Task brief:
Only the lines below between the ones containing "Instruction: Click the Input" and "213x190 pixels.", inclusive, are to be reproduced, each exactly as it stands.

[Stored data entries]

= = = =

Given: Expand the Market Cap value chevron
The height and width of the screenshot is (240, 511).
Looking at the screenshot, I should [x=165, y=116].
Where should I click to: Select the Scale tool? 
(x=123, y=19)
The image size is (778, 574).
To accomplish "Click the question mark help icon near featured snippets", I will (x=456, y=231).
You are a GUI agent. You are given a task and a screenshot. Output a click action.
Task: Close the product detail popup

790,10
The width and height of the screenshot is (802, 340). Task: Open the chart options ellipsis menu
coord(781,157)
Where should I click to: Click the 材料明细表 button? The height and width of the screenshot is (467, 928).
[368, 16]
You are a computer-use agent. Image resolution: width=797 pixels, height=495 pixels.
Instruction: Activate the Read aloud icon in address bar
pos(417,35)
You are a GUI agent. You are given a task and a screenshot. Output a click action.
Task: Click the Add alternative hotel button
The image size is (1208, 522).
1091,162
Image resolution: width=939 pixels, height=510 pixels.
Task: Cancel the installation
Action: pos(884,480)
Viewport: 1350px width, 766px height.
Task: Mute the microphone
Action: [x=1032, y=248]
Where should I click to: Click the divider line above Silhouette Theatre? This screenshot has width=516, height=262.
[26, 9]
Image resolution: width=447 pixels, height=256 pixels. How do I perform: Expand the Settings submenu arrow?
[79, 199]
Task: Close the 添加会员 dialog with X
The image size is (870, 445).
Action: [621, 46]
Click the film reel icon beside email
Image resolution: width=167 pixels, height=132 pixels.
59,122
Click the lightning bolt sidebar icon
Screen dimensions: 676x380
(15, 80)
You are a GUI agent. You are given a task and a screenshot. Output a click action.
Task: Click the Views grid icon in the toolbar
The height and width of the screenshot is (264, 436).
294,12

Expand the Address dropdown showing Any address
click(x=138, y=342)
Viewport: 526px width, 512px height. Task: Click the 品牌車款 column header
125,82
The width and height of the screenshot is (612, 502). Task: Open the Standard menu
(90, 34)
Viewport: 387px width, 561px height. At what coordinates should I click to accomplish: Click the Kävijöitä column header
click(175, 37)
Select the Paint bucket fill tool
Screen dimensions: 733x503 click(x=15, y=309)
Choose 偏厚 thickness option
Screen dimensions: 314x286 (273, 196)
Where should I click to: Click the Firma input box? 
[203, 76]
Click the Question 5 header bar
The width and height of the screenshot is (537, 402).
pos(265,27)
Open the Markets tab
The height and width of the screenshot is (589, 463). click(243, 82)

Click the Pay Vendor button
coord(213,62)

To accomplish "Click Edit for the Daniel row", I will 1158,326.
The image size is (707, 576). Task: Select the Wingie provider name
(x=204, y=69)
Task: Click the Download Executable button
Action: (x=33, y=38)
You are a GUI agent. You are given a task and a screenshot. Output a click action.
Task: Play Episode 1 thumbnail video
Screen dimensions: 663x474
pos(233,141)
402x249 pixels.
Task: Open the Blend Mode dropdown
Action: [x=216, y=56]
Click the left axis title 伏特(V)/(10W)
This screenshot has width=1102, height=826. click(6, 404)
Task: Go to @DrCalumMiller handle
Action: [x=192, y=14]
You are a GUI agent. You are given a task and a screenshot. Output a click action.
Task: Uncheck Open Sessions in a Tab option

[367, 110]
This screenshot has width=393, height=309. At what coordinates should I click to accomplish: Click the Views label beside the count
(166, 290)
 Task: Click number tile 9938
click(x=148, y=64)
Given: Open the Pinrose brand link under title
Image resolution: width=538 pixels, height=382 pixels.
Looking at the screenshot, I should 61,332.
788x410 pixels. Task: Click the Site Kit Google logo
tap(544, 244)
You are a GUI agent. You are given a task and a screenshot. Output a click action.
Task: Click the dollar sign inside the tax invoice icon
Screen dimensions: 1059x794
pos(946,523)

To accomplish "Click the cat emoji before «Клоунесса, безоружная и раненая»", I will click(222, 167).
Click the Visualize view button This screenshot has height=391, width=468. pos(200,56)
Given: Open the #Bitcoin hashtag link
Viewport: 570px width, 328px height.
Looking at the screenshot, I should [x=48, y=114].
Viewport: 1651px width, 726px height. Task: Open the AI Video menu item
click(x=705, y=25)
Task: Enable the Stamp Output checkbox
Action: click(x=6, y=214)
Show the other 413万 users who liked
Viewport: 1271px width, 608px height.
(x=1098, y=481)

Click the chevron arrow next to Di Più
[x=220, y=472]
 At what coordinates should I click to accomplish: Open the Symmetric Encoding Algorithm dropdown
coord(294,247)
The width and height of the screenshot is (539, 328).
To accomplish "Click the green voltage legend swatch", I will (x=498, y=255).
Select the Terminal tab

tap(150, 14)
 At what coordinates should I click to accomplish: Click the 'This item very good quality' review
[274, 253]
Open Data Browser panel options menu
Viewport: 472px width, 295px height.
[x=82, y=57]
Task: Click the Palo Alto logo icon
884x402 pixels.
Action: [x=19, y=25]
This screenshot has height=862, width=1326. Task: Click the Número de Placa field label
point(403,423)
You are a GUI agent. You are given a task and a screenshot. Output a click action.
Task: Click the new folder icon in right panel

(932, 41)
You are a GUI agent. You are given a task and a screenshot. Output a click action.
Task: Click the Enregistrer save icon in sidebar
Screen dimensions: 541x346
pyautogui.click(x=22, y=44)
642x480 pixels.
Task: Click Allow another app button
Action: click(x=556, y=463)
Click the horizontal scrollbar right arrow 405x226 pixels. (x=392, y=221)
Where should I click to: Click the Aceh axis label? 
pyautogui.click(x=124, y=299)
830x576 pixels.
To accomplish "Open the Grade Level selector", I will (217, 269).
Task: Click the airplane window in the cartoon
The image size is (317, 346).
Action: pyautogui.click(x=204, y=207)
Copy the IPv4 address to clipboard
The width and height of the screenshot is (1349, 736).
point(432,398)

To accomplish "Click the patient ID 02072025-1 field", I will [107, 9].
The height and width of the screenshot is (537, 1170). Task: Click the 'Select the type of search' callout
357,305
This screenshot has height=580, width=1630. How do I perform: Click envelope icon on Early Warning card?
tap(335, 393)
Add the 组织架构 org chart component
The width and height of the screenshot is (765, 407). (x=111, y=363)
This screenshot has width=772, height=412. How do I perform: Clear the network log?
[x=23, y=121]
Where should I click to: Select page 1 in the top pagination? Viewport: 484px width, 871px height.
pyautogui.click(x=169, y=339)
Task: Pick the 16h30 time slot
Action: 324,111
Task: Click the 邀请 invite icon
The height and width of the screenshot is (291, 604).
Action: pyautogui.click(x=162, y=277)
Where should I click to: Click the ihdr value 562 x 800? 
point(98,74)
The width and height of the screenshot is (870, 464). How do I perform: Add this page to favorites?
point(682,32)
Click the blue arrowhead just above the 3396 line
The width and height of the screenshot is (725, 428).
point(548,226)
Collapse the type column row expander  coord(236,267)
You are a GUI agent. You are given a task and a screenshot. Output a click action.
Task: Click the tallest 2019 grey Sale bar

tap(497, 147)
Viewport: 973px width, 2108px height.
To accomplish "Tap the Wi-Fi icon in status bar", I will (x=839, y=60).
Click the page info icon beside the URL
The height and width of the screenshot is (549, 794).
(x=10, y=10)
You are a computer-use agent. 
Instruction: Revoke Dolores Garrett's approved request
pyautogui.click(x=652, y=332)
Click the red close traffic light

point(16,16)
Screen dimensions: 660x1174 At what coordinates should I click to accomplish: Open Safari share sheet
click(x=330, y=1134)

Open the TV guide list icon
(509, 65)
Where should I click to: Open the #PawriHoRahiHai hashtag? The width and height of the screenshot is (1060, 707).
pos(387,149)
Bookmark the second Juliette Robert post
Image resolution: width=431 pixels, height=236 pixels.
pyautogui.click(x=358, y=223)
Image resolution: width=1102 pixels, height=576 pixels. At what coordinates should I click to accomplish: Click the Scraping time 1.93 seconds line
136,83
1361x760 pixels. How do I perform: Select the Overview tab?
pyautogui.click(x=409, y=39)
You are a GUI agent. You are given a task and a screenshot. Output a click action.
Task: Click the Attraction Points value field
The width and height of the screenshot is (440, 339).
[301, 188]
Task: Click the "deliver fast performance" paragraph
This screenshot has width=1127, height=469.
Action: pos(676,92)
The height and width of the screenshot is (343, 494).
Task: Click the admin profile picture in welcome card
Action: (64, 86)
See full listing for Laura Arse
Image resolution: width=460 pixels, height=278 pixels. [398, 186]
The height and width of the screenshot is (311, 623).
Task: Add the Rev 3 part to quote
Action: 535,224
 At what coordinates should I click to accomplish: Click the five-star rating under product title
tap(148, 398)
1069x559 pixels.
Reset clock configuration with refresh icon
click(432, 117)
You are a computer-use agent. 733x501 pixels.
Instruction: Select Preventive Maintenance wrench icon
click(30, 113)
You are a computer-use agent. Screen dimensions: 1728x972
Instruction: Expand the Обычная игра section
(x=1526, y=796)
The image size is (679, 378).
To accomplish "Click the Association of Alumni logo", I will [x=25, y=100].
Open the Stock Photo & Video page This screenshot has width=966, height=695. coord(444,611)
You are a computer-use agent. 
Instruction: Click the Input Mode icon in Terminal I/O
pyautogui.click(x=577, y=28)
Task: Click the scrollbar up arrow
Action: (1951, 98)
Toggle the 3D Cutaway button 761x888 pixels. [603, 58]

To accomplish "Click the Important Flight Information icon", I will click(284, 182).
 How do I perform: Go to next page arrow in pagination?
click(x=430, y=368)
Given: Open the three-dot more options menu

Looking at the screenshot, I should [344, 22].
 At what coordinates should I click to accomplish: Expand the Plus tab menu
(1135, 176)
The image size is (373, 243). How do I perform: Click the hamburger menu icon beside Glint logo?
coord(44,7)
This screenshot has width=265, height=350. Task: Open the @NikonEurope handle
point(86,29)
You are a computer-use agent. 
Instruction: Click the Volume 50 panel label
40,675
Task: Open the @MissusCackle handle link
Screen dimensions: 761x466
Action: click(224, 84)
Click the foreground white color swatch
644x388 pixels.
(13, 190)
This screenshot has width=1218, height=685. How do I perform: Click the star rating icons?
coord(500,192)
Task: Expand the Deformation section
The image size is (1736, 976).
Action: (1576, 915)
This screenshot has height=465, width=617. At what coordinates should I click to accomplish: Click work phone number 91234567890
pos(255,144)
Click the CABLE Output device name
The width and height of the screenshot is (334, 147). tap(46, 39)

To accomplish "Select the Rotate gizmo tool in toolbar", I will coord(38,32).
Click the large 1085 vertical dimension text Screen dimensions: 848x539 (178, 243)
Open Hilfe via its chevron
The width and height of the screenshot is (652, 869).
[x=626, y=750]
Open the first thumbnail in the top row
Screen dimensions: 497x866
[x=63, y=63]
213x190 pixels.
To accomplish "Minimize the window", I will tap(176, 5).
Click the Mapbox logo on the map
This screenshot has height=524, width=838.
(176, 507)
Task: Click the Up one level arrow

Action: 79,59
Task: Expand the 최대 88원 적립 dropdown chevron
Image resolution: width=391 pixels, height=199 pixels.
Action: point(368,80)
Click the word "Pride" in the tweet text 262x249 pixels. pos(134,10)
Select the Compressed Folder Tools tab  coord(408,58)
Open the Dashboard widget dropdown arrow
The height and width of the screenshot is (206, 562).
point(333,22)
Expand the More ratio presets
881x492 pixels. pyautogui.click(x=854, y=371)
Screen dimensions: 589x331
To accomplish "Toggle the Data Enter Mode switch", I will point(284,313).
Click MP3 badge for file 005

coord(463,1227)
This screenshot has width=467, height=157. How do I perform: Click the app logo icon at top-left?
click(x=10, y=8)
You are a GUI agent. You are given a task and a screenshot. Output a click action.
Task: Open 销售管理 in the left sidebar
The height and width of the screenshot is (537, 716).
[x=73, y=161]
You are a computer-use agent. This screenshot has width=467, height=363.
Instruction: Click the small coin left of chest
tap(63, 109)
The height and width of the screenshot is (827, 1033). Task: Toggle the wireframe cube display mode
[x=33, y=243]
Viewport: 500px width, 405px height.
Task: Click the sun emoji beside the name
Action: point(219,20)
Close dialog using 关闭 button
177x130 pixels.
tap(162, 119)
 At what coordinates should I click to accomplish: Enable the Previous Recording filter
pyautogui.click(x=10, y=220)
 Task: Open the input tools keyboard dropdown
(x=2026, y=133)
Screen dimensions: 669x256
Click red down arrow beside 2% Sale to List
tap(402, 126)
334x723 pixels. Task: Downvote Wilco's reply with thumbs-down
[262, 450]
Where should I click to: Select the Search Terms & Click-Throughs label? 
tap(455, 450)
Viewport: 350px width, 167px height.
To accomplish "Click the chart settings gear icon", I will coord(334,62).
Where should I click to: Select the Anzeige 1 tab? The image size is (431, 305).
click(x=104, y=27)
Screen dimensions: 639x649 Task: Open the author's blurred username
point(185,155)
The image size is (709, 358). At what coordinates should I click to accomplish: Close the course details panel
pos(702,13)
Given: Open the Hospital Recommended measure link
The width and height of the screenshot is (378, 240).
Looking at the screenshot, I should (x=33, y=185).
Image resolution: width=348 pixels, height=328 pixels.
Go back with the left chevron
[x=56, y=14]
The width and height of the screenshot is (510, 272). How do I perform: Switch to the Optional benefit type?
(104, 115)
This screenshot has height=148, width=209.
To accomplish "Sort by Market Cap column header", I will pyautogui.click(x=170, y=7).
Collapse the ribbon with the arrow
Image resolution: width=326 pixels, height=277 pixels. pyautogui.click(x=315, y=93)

= = = =

Expected answer:
Instruction: Click the Input Mode icon in Terminal I/O
pyautogui.click(x=577, y=28)
Task: Click the scrollbar up arrow
Action: (1951, 98)
Toggle the 3D Cutaway button 761x888 pixels. [603, 58]

To accomplish "Click the Important Flight Information icon", I will click(284, 182).
 How do I perform: Go to next page arrow in pagination?
click(x=430, y=368)
Given: Open the three-dot more options menu

Looking at the screenshot, I should [344, 22].
 At what coordinates should I click to accomplish: Expand the Plus tab menu
(1135, 176)
The image size is (373, 243). How do I perform: Click the hamburger menu icon beside Glint logo?
coord(44,7)
This screenshot has width=265, height=350. Task: Open the @NikonEurope handle
point(86,29)
You are a computer-use agent. 
Instruction: Click the Volume 50 panel label
40,675
Task: Open the @MissusCackle handle link
Screen dimensions: 761x466
Action: click(224, 84)
Click the foreground white color swatch
644x388 pixels.
(13, 190)
This screenshot has width=1218, height=685. How do I perform: Click the star rating icons?
coord(500,192)
Task: Expand the Deformation section
The image size is (1736, 976).
Action: (1576, 915)
This screenshot has height=465, width=617. At what coordinates should I click to accomplish: Click work phone number 91234567890
pos(255,144)
Click the CABLE Output device name
The width and height of the screenshot is (334, 147). tap(46, 39)

To accomplish "Select the Rotate gizmo tool in toolbar", I will coord(38,32).
Click the large 1085 vertical dimension text Screen dimensions: 848x539 (178, 243)
Open Hilfe via its chevron
The width and height of the screenshot is (652, 869).
[x=626, y=750]
Open the first thumbnail in the top row
Screen dimensions: 497x866
[x=63, y=63]
213x190 pixels.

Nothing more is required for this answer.